Hmmm!  Out of curiosity, what are some examples of StatusText that the
code wants to display to the user?  I just want to understand the context
of this problem better.  You've mentioned that you're getting hexadecimal
values back, so can I assume you're getting some character string from a
hardware device?

> The 10 in my array initialization was just to make sure I didn't exceed
> my array boundaries. I changed it to 4 later. It is a far more
> comfortable thing for me since I used them in C, and it allows me the
> convenience of the tostring functionality.

Sure.  We can also pre-size a Python list:

>>> l = [0]*4
>>> l
[0, 0, 0, 0]
>>> l[2] = 0x34
>>> l
[0, 0, 52, 0]

and if we never do an append() on a list, then it behaves almost exactly
like a standard C array.  Indicing and index assignment should work
exactly how you'd expect in C.

(If you've used C++ before, you can think of a Python list as a "vector",
where we can push back (pushback()) elements at the end of the container
with relative ease.  Doing the same thing with an array alone won't work,
because arrays are fixed-sized containers.)

Lists don't have tostring().  On the other hand, they do have quite a few
things that arrays don't have:

>>> dir([])
['__add__', '__class__', '__contains__', '__delattr__', '__delitem__',
'__delslice__', '__doc__', '__eq__', '__ge__', '__getattribute__',
'__getitem__', '__getslice__', '__gt__', '__hash__', '__iadd__',
'__imul__', '__init__', '__le__', '__len__', '__lt__', '__mul__',
'__ne__', '__new__', '__reduce__', '__repr__', '__rmul__', '__setattr__',
'__setitem__', '__setslice__', '__str__', 'append', 'count', 'extend',
'index', 'insert', 'pop', 'remove', 'reverse', 'sort']

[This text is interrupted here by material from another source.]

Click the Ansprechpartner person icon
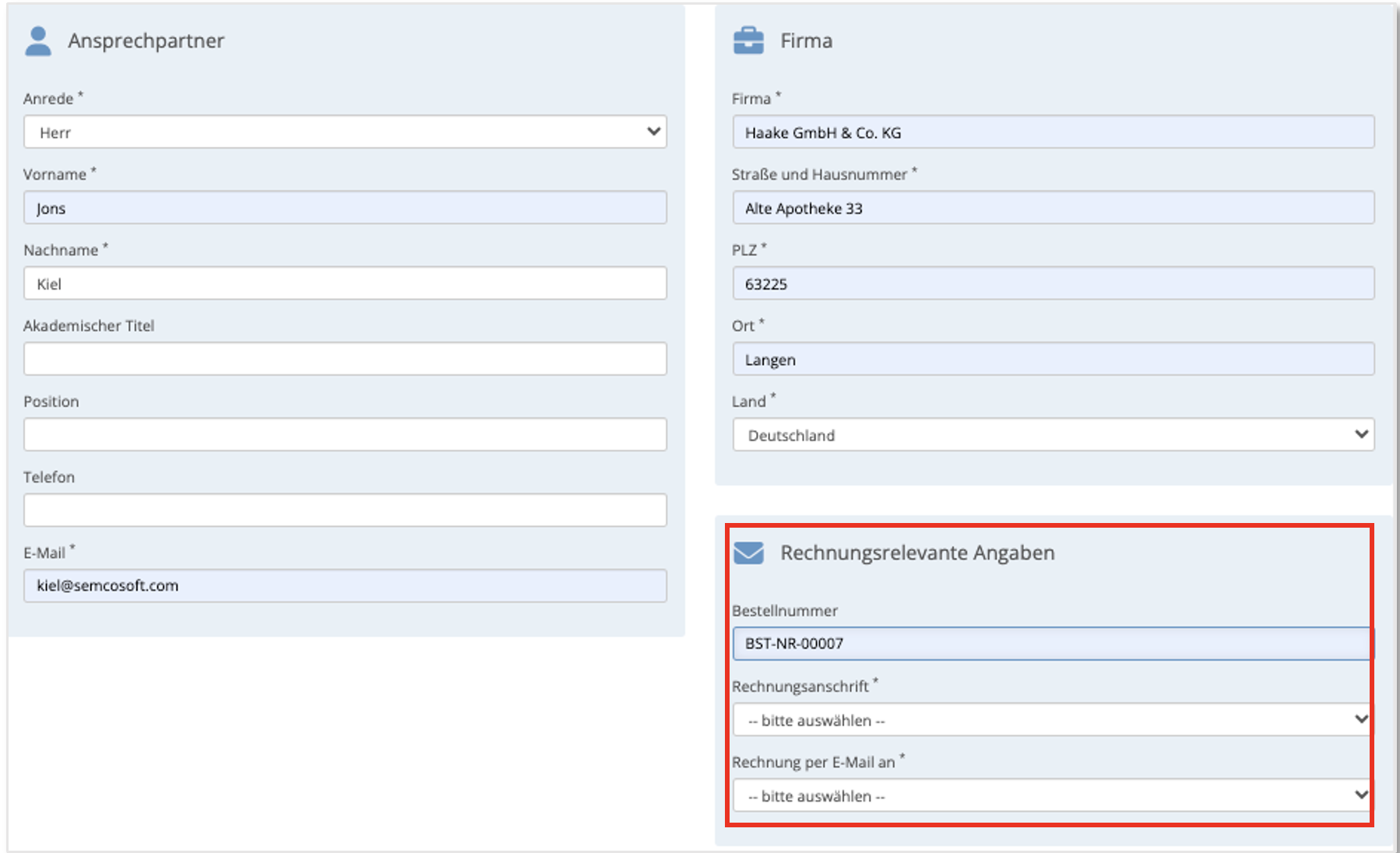This screenshot has width=1400, height=853. 38,41
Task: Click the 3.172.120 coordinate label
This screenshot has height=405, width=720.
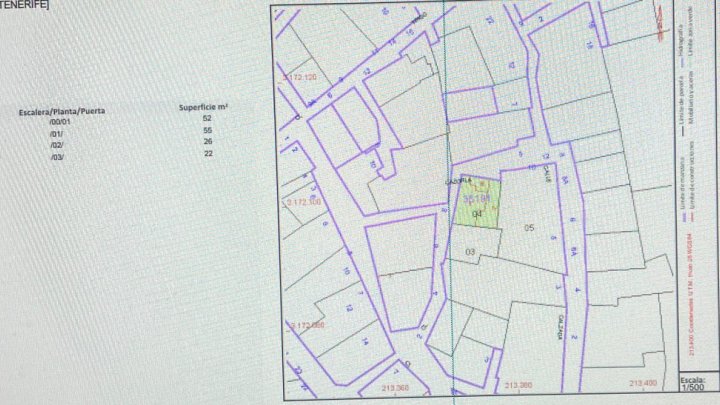Action: tap(300, 77)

As Python's generic container class, a list can do a lot of stuff,
including sort()s and arbitrary insert()ion.  And a key advantage of a
list is that we don't have to hardcode its size:

>>> l = []
>>> while 1:
...     text = raw_input('next? ')
...     if not text: break
...     l.append(int(text, 16))
next? 0x32
next? 0x16
next? 0x42
next? 0x7
next? 0xdeadbeef
>>> l
[50, 22, 66, 7, 3735928559L]
>>> l2 = [None] * 2
>>> l2[0] = 'hello'
>>> l2[1] = 'world'
>>> l2
['hello', 'world']
>>> ':'.join(l2)

The last example shows that if our list contains only strings, then it's
fairly easy to join them all together into a single string.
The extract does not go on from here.